Abone olAltın fiyatlarının bir süredir rekor üstüne rekor kırması sadece vatandaş ve yatırımcıyı üzmedi.
İzmir Kuyumcular Odası
Başkanı Yılmaz Uça, altının bundan birkaç yıl öncesine kadar,
dünyada uzun yıllar fiyat istikrarını koruduğunu, savaş, ekonomik
krizler gibi olağanüstü dönemler dışında fiyat hareketleri yüzde
5-10'lar seviyesinde değişen bir yatırım aracı olduğunu
söyledi.
NEDEN YÜKSELİYOR
İkiz Kulelere saldırı, Irak, Afganistan operasyonları gibi
gelişmelerin ardından yaşanan güvensiz ortamların, pek çok ülkenin
merkez bankalarının ya da kendi paralarını korumak isteyen
devletlerin altın yatırımı yapmasına yol açtığını anlatan Uça,
petrol fiyatlarının çok artmasıyla özellikle petrol üreticisi
ülkelerin ellerindeki fazla parayı altına yatırdıklarını dile
getirdi.
Uça, altın fiyatlarının bu kadar artmasının en önemli sebebiniyse
dünyadaki güvensizlik ortamı olarak gösterdi.
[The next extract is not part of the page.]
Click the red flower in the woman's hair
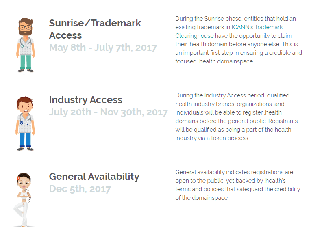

''Altının fiyatı, 2001'den 2010'a döviz bazında dört kat arttı.
Gramı 10 dolar olan 24 ayar şu anda 40 dolar seviyesinde'' diyen
Uça, bu durumun en çok spekülatörlerin işine yaradığını,
kuyumcuların fiyat artışından
olumsuz etkilendiğini, çünkü alış satış yapılmadığını ifade
etti.
ESKİDEN ÇEYREKLER HAVADA UÇUŞURDU
Uça, ''Eskiden çok fazla bilezik, yüzük, takı alım satımı
yapılırdı. Şimdi ufacık bir bileklik bile ciddi bir rakam tutuyor.
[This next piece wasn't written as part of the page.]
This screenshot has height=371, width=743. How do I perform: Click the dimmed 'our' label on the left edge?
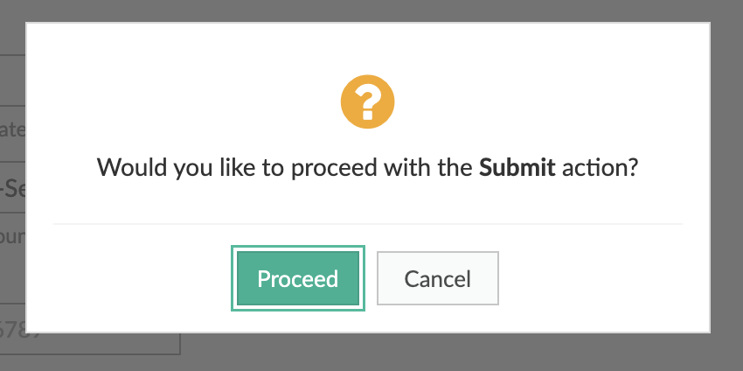click(12, 236)
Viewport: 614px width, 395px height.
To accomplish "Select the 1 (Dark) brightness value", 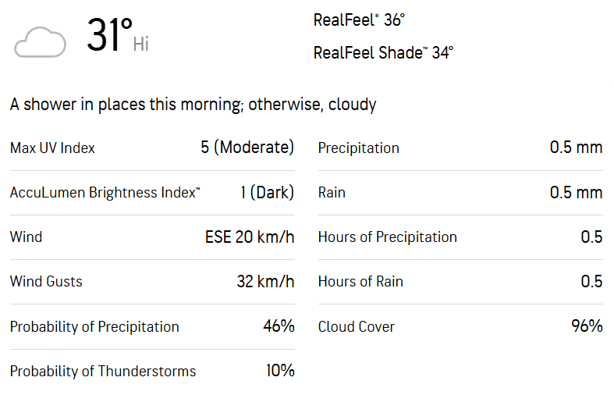I will click(x=267, y=193).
Düğünlerdeki takılar şekil değiştirdi. Eskiden çeyrekler havada
uçuşurdu, yarım altınlar, ziynetler takılırdı. Bugün insanlar bunu
yapamıyor. Çeyrek altın 100 liranın üzerinde seyrediyor. Eskiden
herkesin, her gittiği düğünde taktığı çeyrek, şimdi çok yakınlara
takılıyor'' diye konuştu.
''ÜRETİCİ GÜMÜŞE, BAŞKA MADENLERE DÖNDÜ''
Rekor fiyatların, kuyumcuların
karını artırmadığını vurgulayan Uça, sözlerini şöyle sürdürdü:
''Fiyat artışları kuyumcuların
cebine ekstra para girmesini sağlamıyor. Çünkü biz altın madenini
işleyip satıyoruz, sonra altın alıp sattığımızın yerine koyuyoruz.
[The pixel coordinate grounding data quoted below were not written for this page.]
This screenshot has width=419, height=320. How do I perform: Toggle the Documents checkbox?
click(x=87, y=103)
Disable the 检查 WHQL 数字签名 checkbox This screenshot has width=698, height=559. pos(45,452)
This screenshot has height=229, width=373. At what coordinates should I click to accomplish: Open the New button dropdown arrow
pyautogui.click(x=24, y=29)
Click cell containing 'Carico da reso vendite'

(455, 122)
Dolayısıyla altın bizim değişim aracımız. Yani bir kilo altınımız
eğer sene sonuna kadar aynı kaldıysa zarar etmedik, bir kilo 100
grama çıktıysa 100 gram altın kazandık, 900 grama düştüyse 100 gram
altın kaybettik anlamına geliyor. Fiyat çok artmış, ama biz
satamıyorsak bu demektir ki 100 kilodan 100 gram yemişiz.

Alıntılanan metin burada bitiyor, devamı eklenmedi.